▶ _EXERCISE DETAILS_: An exact, complete copy of the data is all that is needed.

============================================================

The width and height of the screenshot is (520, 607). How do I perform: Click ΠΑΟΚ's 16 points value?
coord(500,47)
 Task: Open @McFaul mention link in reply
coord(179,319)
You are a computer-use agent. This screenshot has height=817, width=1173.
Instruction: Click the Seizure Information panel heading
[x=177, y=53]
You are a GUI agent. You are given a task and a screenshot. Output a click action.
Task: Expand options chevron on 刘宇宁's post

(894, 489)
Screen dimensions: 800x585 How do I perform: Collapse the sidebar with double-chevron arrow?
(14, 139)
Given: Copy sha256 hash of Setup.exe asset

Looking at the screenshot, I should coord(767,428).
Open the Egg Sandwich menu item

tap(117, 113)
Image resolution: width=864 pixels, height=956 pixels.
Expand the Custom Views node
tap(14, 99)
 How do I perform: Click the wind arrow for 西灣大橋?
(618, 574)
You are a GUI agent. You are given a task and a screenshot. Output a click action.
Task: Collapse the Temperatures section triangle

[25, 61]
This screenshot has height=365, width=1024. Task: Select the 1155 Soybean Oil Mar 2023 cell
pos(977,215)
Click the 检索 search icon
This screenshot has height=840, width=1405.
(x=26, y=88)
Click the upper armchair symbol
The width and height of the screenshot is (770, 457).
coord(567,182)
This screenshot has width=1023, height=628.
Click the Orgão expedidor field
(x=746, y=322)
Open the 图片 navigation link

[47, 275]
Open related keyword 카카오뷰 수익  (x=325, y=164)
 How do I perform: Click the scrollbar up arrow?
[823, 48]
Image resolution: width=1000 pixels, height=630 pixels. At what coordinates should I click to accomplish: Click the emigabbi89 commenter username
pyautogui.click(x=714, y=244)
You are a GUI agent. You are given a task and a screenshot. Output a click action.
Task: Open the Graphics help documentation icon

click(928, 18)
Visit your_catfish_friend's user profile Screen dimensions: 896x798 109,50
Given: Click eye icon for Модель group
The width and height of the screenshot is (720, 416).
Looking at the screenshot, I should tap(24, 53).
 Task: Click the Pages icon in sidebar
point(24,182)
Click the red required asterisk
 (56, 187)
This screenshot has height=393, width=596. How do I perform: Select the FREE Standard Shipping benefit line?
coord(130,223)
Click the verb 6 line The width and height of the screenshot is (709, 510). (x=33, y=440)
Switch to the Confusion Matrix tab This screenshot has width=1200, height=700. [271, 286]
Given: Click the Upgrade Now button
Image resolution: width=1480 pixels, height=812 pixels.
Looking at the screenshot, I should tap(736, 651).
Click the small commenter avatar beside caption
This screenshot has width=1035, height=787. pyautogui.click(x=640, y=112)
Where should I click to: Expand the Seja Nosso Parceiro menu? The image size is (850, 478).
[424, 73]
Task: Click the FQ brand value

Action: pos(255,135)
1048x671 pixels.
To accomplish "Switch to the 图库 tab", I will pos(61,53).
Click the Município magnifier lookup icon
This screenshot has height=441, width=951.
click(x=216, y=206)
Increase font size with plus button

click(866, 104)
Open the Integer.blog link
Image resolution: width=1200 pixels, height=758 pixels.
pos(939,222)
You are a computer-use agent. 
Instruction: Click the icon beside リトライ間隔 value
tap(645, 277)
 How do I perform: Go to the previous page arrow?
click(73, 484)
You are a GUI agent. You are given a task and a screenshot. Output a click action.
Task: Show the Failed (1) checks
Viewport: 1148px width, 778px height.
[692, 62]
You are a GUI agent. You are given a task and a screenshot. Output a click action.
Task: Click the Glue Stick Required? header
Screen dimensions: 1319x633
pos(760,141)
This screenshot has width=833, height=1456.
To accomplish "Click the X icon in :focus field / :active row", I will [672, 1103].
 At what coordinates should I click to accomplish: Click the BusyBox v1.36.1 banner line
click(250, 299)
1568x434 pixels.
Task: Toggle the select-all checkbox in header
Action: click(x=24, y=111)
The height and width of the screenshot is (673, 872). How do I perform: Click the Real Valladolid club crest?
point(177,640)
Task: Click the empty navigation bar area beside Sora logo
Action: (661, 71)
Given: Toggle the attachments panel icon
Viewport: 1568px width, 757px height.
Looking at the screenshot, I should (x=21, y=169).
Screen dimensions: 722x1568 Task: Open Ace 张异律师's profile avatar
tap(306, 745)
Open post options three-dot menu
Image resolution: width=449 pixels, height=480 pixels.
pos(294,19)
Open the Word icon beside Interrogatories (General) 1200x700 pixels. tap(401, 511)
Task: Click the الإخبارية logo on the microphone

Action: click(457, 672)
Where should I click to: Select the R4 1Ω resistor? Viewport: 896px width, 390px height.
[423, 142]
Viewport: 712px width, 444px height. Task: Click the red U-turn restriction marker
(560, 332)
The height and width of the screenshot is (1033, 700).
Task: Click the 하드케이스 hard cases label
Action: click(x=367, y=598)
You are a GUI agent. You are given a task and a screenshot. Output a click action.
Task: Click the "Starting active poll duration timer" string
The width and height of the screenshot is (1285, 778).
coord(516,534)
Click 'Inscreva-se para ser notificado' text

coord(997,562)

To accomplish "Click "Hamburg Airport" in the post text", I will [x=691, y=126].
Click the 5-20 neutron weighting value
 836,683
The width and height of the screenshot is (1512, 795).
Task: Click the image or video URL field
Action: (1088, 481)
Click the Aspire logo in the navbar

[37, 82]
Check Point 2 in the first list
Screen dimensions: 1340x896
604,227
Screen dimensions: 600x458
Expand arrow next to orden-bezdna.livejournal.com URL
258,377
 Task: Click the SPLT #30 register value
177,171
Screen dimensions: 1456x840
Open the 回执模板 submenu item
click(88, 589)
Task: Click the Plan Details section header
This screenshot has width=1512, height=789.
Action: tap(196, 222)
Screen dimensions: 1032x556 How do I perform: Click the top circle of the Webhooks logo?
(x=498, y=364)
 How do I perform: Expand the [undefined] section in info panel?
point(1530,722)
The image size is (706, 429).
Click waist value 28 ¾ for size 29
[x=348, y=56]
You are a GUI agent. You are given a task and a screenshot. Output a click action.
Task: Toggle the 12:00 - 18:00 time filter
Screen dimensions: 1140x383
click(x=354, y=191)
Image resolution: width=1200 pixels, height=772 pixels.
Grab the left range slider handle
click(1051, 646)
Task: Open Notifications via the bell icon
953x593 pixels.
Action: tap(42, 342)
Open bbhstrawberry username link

============================================================

▶ _SOLVED PROBLEM_:
The width and height of the screenshot is (520, 607). How do I perform: Click ΠΑΟΚ's 16 points value?
coord(500,47)
 Task: Open @McFaul mention link in reply
coord(179,319)
You are a computer-use agent. This screenshot has height=817, width=1173.
Instruction: Click the Seizure Information panel heading
[x=177, y=53]
You are a GUI agent. You are given a task and a screenshot. Output a click action.
Task: Expand options chevron on 刘宇宁's post

(894, 489)
Screen dimensions: 800x585 How do I perform: Collapse the sidebar with double-chevron arrow?
(14, 139)
Given: Copy sha256 hash of Setup.exe asset

Looking at the screenshot, I should coord(767,428).
Open the Egg Sandwich menu item

tap(117, 113)
Image resolution: width=864 pixels, height=956 pixels.
Expand the Custom Views node
tap(14, 99)
 How do I perform: Click the wind arrow for 西灣大橋?
(618, 574)
You are a GUI agent. You are given a task and a screenshot. Output a click action.
Task: Collapse the Temperatures section triangle

[25, 61]
This screenshot has height=365, width=1024. Task: Select the 1155 Soybean Oil Mar 2023 cell
pos(977,215)
Click the 检索 search icon
This screenshot has height=840, width=1405.
(x=26, y=88)
Click the upper armchair symbol
The width and height of the screenshot is (770, 457).
coord(567,182)
This screenshot has width=1023, height=628.
Click the Orgão expedidor field
(x=746, y=322)
Open the 图片 navigation link

[47, 275]
Open related keyword 카카오뷰 수익  (x=325, y=164)
 How do I perform: Click the scrollbar up arrow?
[823, 48]
Image resolution: width=1000 pixels, height=630 pixels. At what coordinates should I click to accomplish: Click the emigabbi89 commenter username
pyautogui.click(x=714, y=244)
You are a GUI agent. You are given a task and a screenshot. Output a click action.
Task: Open the Graphics help documentation icon

click(928, 18)
Visit your_catfish_friend's user profile Screen dimensions: 896x798 109,50
Given: Click eye icon for Модель group
The width and height of the screenshot is (720, 416).
Looking at the screenshot, I should tap(24, 53).
 Task: Click the Pages icon in sidebar
point(24,182)
Click the red required asterisk
 (56, 187)
This screenshot has height=393, width=596. How do I perform: Select the FREE Standard Shipping benefit line?
coord(130,223)
Click the verb 6 line The width and height of the screenshot is (709, 510). (x=33, y=440)
Switch to the Confusion Matrix tab This screenshot has width=1200, height=700. [271, 286]
Given: Click the Upgrade Now button
Image resolution: width=1480 pixels, height=812 pixels.
Looking at the screenshot, I should tap(736, 651).
Click the small commenter avatar beside caption
This screenshot has width=1035, height=787. pyautogui.click(x=640, y=112)
Where should I click to: Expand the Seja Nosso Parceiro menu? The image size is (850, 478).
[424, 73]
Task: Click the FQ brand value

Action: pos(255,135)
1048x671 pixels.
To accomplish "Switch to the 图库 tab", I will pos(61,53).
Click the Município magnifier lookup icon
This screenshot has height=441, width=951.
click(x=216, y=206)
Increase font size with plus button

click(866, 104)
Open the Integer.blog link
Image resolution: width=1200 pixels, height=758 pixels.
pos(939,222)
You are a computer-use agent. 
Instruction: Click the icon beside リトライ間隔 value
tap(645, 277)
 How do I perform: Go to the previous page arrow?
click(73, 484)
You are a GUI agent. You are given a task and a screenshot. Output a click action.
Task: Show the Failed (1) checks
Viewport: 1148px width, 778px height.
[692, 62]
You are a GUI agent. You are given a task and a screenshot. Output a click action.
Task: Click the Glue Stick Required? header
Screen dimensions: 1319x633
pos(760,141)
This screenshot has width=833, height=1456.
To accomplish "Click the X icon in :focus field / :active row", I will [672, 1103].
 At what coordinates should I click to accomplish: Click the BusyBox v1.36.1 banner line
click(250, 299)
1568x434 pixels.
Task: Toggle the select-all checkbox in header
Action: click(x=24, y=111)
The height and width of the screenshot is (673, 872). How do I perform: Click the Real Valladolid club crest?
point(177,640)
Task: Click the empty navigation bar area beside Sora logo
Action: (661, 71)
Given: Toggle the attachments panel icon
Viewport: 1568px width, 757px height.
Looking at the screenshot, I should (x=21, y=169).
Screen dimensions: 722x1568 Task: Open Ace 张异律师's profile avatar
tap(306, 745)
Open post options three-dot menu
Image resolution: width=449 pixels, height=480 pixels.
pos(294,19)
Open the Word icon beside Interrogatories (General) 1200x700 pixels. tap(401, 511)
Task: Click the الإخبارية logo on the microphone

Action: click(457, 672)
Where should I click to: Select the R4 1Ω resistor? Viewport: 896px width, 390px height.
[423, 142]
Viewport: 712px width, 444px height. Task: Click the red U-turn restriction marker
(560, 332)
The height and width of the screenshot is (1033, 700).
Task: Click the 하드케이스 hard cases label
Action: click(x=367, y=598)
You are a GUI agent. You are given a task and a screenshot. Output a click action.
Task: Click the "Starting active poll duration timer" string
The width and height of the screenshot is (1285, 778).
coord(516,534)
Click 'Inscreva-se para ser notificado' text

coord(997,562)

To accomplish "Click "Hamburg Airport" in the post text", I will [x=691, y=126].
Click the 5-20 neutron weighting value
 836,683
The width and height of the screenshot is (1512, 795).
Task: Click the image or video URL field
Action: (1088, 481)
Click the Aspire logo in the navbar

[37, 82]
Check Point 2 in the first list
Screen dimensions: 1340x896
604,227
Screen dimensions: 600x458
Expand arrow next to orden-bezdna.livejournal.com URL
258,377
 Task: Click the SPLT #30 register value
177,171
Screen dimensions: 1456x840
Open the 回执模板 submenu item
click(88, 589)
Task: Click the Plan Details section header
This screenshot has width=1512, height=789.
Action: tap(196, 222)
Screen dimensions: 1032x556 How do I perform: Click the top circle of the Webhooks logo?
(x=498, y=364)
 How do I perform: Expand the [undefined] section in info panel?
point(1530,722)
The image size is (706, 429).
Click waist value 28 ¾ for size 29
[x=348, y=56]
You are a GUI agent. You are given a task and a screenshot. Output a click action.
Task: Toggle the 12:00 - 18:00 time filter
Screen dimensions: 1140x383
click(x=354, y=191)
Image resolution: width=1200 pixels, height=772 pixels.
Grab the left range slider handle
click(1051, 646)
Task: Open Notifications via the bell icon
953x593 pixels.
Action: tap(42, 342)
Open bbhstrawberry username link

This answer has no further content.